How individuals in a group move relative to one another can influence both their survival and fitness. Spatial positioning has been well studied in baboons (Papio spp.), which travel collectively in line formations or "progressions." Early studies of baboon progressions presented contradictory findings on the progressions' order - some reporting random positioning of individuals, while others reporting non-random positioning, thought to protect more vulnerable group-members. Here, we revisit this topic and use high-resolution GPS tracking data to study travel progressions in a group of chacma baboon (Papio ursinus) on Cape Peninsula, South Africa. We identify 78 progressions over 36 d and find that progression orders are not random. We test four non-exclusive hypotheses to explain progression orders: vulnerable individuals position themselves in the middle (risk hypothesis), subordinate individuals position themselves at the front to gain better access to resources (competition hypothesis), dominant individuals assume leading positions (group decision-making hypothesis), or progression order is an emergent outcome of underlying social bonds (social spandrel hypothesis). We find no evidence that progression orders are adaptive responses to minimize an individuals' risk, maximize their resource acquisition, or are the result of decision-makers leading the group. Instead, we find that individuals' positions are predicted by pairwise affiliations, resulting in consistency in order, with more dominant individuals occupying central positions in progressions. This non-random structuring of individuals during progressions can be considered a side-effect or outcome of underlying social forces acting among individuals, providing an example of a "social spandrel" in collective animal behaviour.

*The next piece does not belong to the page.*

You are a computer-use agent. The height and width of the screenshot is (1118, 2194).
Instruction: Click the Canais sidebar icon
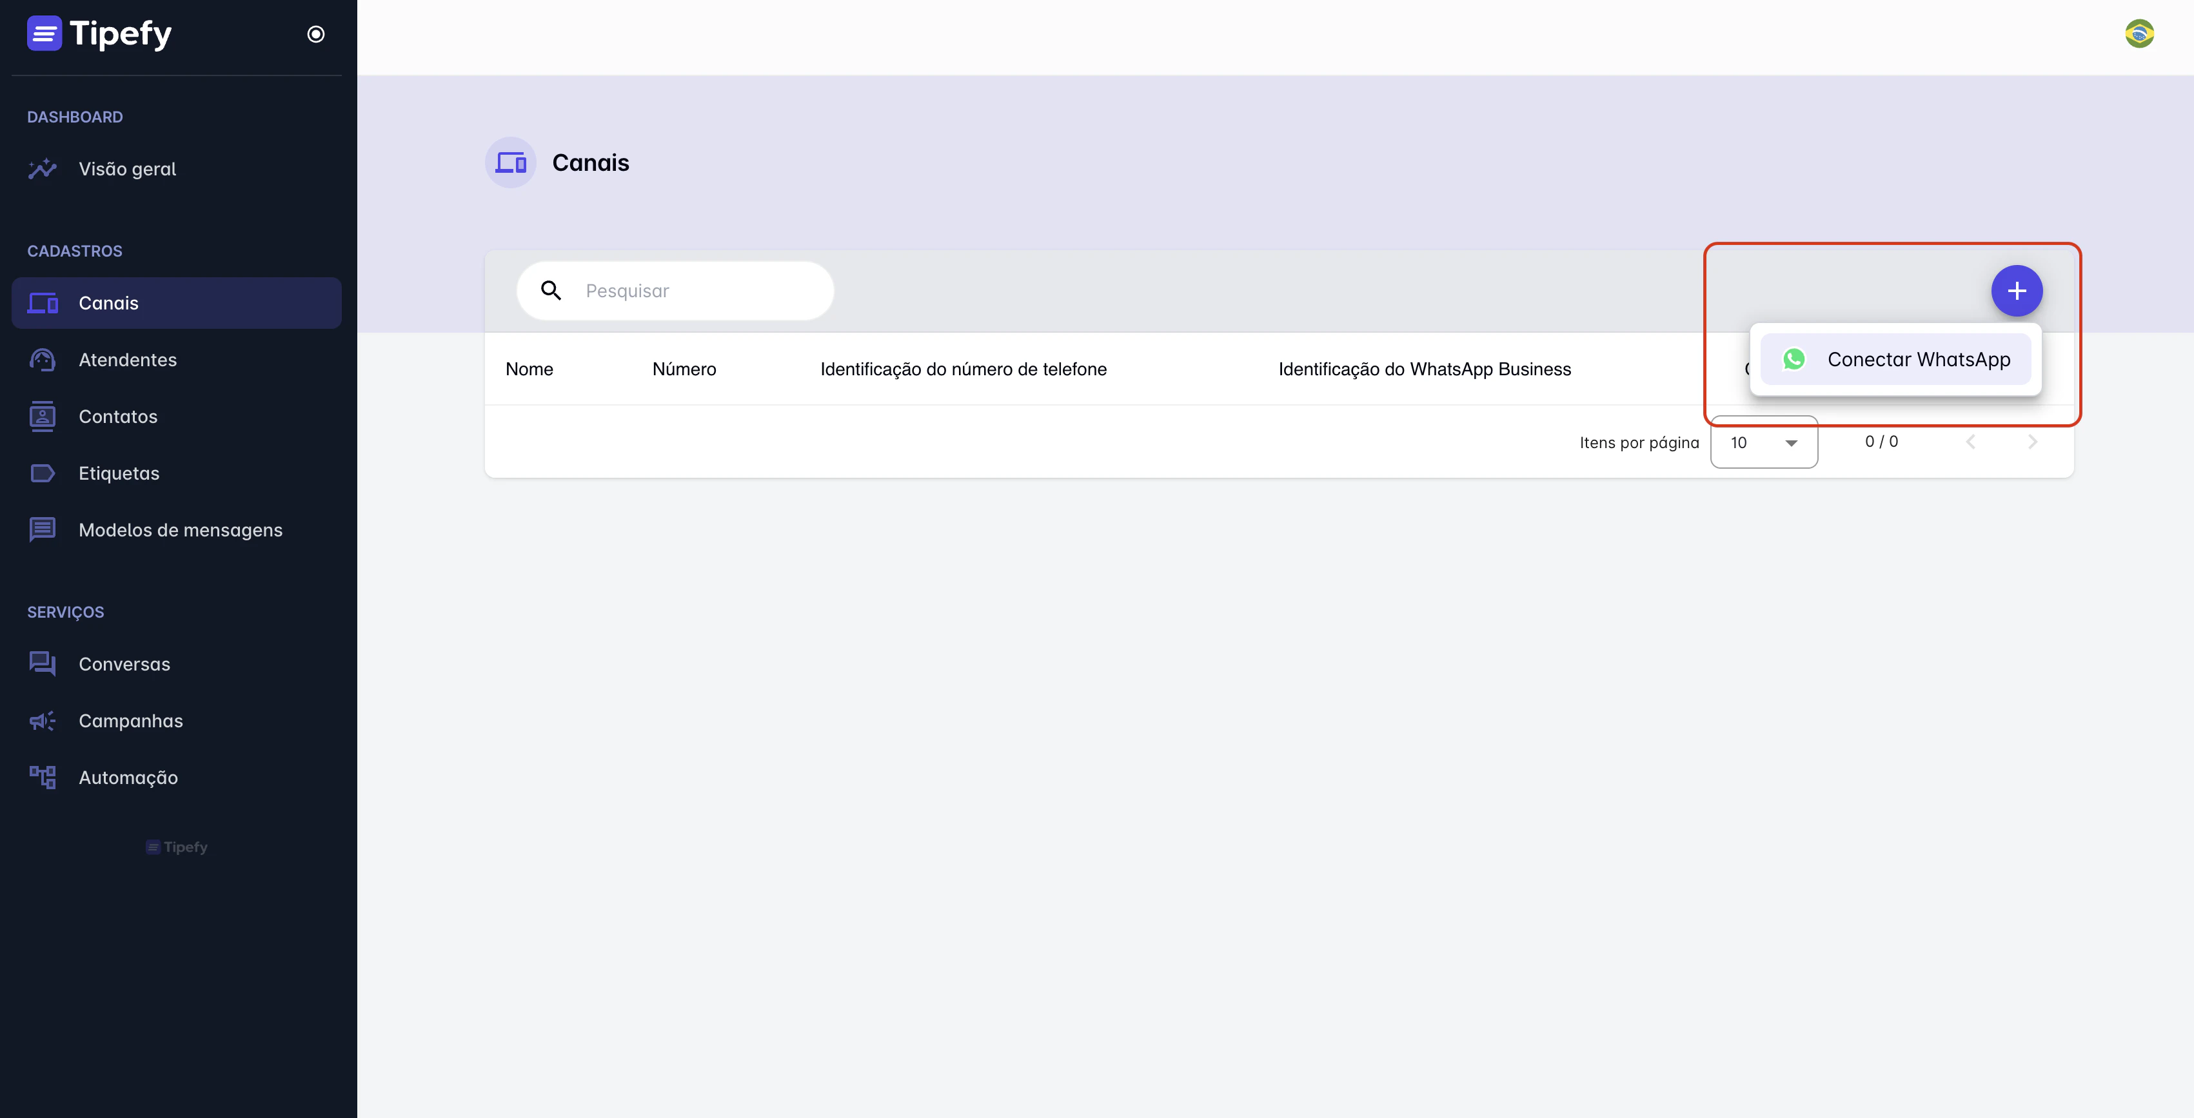(43, 303)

Keywords: chacma baboons; collective behaviour; group progressions; social dominance; spatial positioning.

Fig. 1.

A) Visualization of the timing of group progressions (red rectangles) through each day, over the polarization of the group at each second. B) Individual trajectories during one example day (8th August 2018), with colours indicating the identified group progressions. C) Frequency map of the relative position of all individuals to the group centroid (0,0) across all group progressions. The group’s direction of movement is indicated by the positive values of the x axis. D) Distribution of the times during which a progression was identified across all days (red histogram). The coloured lines (and shading) are fitted moving averages and confidence intervals of speed, polarization, and elongation. All metrics are higher during the evening group progressions, corresponding to when the group travels back to the resting site (Figure S5).

Fig. 2.

A) Distribution of individual spatial position across all progressions. Each distribution describes one of the 13 individuals, coloured by dominance rank where 1 = highest ranking. B) Correlation between individuals’ daytime and evening progression rank of the spatial positions. For example, “1st” corresponds to an individual being, on average, the most frontal individual. Diagonal line corresponds to individuals not changing their rank.

Fig. 3.

A) Baboon spatial associations define order during group progressions. Every data point shows the average interindividual distances for all dyads of individuals during group progressions and the rest of the day. B) Correlation of dominance and individual eigenvector centrality during group progressions (both during evening and daytime). Higher centrality corresponds to individuals that are on average closer to, and closer to more, other individuals. C) Correlation between individual dominance rank and standard deviation of the individual spatial positions. D) Variation of nearest neighbours during group progressions (both during evening and daytime). Consistency is measured as the per second probability that an individual keeps a specific individual as its nearest neighbour. Standard errors are shown as vertical lines. Despite the effect size appears low, the probabilities are measured on a time scale of one second, resulting in a big effect considering the duration of an entire progression.